§ Instructions to follow: Line by line, repeat all the material exactly as it appears.
------------------------------------------------
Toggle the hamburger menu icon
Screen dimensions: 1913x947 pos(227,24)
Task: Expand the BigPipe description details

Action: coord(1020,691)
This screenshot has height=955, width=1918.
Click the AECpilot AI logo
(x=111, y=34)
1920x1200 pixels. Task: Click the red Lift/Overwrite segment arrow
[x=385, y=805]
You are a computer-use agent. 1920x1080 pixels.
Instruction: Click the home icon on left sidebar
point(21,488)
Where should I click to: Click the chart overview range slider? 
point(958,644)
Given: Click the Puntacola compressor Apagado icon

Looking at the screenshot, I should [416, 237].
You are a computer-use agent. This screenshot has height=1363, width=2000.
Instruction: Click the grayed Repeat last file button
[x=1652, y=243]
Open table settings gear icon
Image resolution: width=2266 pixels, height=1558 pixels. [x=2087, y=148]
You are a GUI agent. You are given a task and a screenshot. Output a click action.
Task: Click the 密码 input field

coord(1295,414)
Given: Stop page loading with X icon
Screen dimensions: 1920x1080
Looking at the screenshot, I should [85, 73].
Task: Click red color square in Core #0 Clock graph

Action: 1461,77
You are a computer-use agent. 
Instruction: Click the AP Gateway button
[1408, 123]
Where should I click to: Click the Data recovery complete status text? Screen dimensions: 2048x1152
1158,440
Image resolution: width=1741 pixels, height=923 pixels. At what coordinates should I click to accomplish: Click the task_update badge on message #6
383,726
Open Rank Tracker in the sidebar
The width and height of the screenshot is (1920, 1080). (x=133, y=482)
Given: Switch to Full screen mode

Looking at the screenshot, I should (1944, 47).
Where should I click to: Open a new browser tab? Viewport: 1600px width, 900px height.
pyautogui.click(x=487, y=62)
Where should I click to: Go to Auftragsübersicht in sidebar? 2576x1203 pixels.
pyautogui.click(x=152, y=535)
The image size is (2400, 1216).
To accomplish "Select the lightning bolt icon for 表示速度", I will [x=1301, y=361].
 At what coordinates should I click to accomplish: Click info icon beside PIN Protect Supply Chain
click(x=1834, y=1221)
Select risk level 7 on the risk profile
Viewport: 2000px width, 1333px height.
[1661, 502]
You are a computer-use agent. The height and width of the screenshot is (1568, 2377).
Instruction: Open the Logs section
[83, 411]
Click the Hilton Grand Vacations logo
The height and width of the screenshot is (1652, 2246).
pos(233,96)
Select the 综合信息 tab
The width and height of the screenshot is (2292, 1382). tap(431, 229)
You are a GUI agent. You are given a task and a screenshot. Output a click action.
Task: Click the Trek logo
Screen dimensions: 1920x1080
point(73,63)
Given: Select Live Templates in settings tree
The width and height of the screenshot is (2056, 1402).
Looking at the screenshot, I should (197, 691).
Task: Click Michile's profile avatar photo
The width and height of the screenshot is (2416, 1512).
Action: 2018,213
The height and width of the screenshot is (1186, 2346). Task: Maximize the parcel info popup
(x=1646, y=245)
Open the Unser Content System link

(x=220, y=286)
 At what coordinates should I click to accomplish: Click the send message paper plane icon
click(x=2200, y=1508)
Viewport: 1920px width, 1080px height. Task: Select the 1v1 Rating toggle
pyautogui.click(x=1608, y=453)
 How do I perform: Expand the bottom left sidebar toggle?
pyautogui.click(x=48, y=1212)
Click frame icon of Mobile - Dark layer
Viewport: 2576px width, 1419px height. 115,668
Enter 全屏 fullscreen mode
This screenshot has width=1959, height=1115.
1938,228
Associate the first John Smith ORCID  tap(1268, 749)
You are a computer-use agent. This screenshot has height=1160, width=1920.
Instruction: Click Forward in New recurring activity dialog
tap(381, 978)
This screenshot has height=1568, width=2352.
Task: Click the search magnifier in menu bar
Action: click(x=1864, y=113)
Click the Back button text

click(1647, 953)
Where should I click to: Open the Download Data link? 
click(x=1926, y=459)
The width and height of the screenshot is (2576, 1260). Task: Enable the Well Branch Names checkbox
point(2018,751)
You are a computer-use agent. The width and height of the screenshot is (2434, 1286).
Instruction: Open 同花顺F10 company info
------------------------------------------------
§ Answer:
Toggle the hamburger menu icon
Screen dimensions: 1913x947 pos(227,24)
Task: Expand the BigPipe description details

Action: coord(1020,691)
This screenshot has height=955, width=1918.
Click the AECpilot AI logo
(x=111, y=34)
1920x1200 pixels. Task: Click the red Lift/Overwrite segment arrow
[x=385, y=805]
You are a computer-use agent. 1920x1080 pixels.
Instruction: Click the home icon on left sidebar
point(21,488)
Where should I click to: Click the chart overview range slider? 
point(958,644)
Given: Click the Puntacola compressor Apagado icon

Looking at the screenshot, I should [416, 237].
You are a computer-use agent. This screenshot has height=1363, width=2000.
Instruction: Click the grayed Repeat last file button
[x=1652, y=243]
Open table settings gear icon
Image resolution: width=2266 pixels, height=1558 pixels. [x=2087, y=148]
You are a GUI agent. You are given a task and a screenshot. Output a click action.
Task: Click the 密码 input field

coord(1295,414)
Given: Stop page loading with X icon
Screen dimensions: 1920x1080
Looking at the screenshot, I should [85, 73].
Task: Click red color square in Core #0 Clock graph

Action: 1461,77
You are a computer-use agent. 
Instruction: Click the AP Gateway button
[1408, 123]
Where should I click to: Click the Data recovery complete status text? Screen dimensions: 2048x1152
1158,440
Image resolution: width=1741 pixels, height=923 pixels. At what coordinates should I click to accomplish: Click the task_update badge on message #6
383,726
Open Rank Tracker in the sidebar
The width and height of the screenshot is (1920, 1080). (x=133, y=482)
Given: Switch to Full screen mode

Looking at the screenshot, I should (1944, 47).
Where should I click to: Open a new browser tab? Viewport: 1600px width, 900px height.
pyautogui.click(x=487, y=62)
Where should I click to: Go to Auftragsübersicht in sidebar? 2576x1203 pixels.
pyautogui.click(x=152, y=535)
The image size is (2400, 1216).
To accomplish "Select the lightning bolt icon for 表示速度", I will [x=1301, y=361].
 At what coordinates should I click to accomplish: Click info icon beside PIN Protect Supply Chain
click(x=1834, y=1221)
Select risk level 7 on the risk profile
Viewport: 2000px width, 1333px height.
[1661, 502]
You are a computer-use agent. The height and width of the screenshot is (1568, 2377).
Instruction: Open the Logs section
[83, 411]
Click the Hilton Grand Vacations logo
The height and width of the screenshot is (1652, 2246).
pos(233,96)
Select the 综合信息 tab
The width and height of the screenshot is (2292, 1382). tap(431, 229)
You are a GUI agent. You are given a task and a screenshot. Output a click action.
Task: Click the Trek logo
Screen dimensions: 1920x1080
point(73,63)
Given: Select Live Templates in settings tree
The width and height of the screenshot is (2056, 1402).
Looking at the screenshot, I should (197, 691).
Task: Click Michile's profile avatar photo
The width and height of the screenshot is (2416, 1512).
Action: 2018,213
The height and width of the screenshot is (1186, 2346). Task: Maximize the parcel info popup
(x=1646, y=245)
Open the Unser Content System link

(x=220, y=286)
 At what coordinates should I click to accomplish: Click the send message paper plane icon
click(x=2200, y=1508)
Viewport: 1920px width, 1080px height. Task: Select the 1v1 Rating toggle
pyautogui.click(x=1608, y=453)
 How do I perform: Expand the bottom left sidebar toggle?
pyautogui.click(x=48, y=1212)
Click frame icon of Mobile - Dark layer
Viewport: 2576px width, 1419px height. 115,668
Enter 全屏 fullscreen mode
This screenshot has width=1959, height=1115.
1938,228
Associate the first John Smith ORCID  tap(1268, 749)
You are a computer-use agent. This screenshot has height=1160, width=1920.
Instruction: Click Forward in New recurring activity dialog
tap(381, 978)
This screenshot has height=1568, width=2352.
Task: Click the search magnifier in menu bar
Action: click(x=1864, y=113)
Click the Back button text

click(1647, 953)
Where should I click to: Open the Download Data link? 
click(x=1926, y=459)
The width and height of the screenshot is (2576, 1260). Task: Enable the Well Branch Names checkbox
point(2018,751)
You are a computer-use agent. The width and height of the screenshot is (2434, 1286).
Instruction: Open 同花顺F10 company info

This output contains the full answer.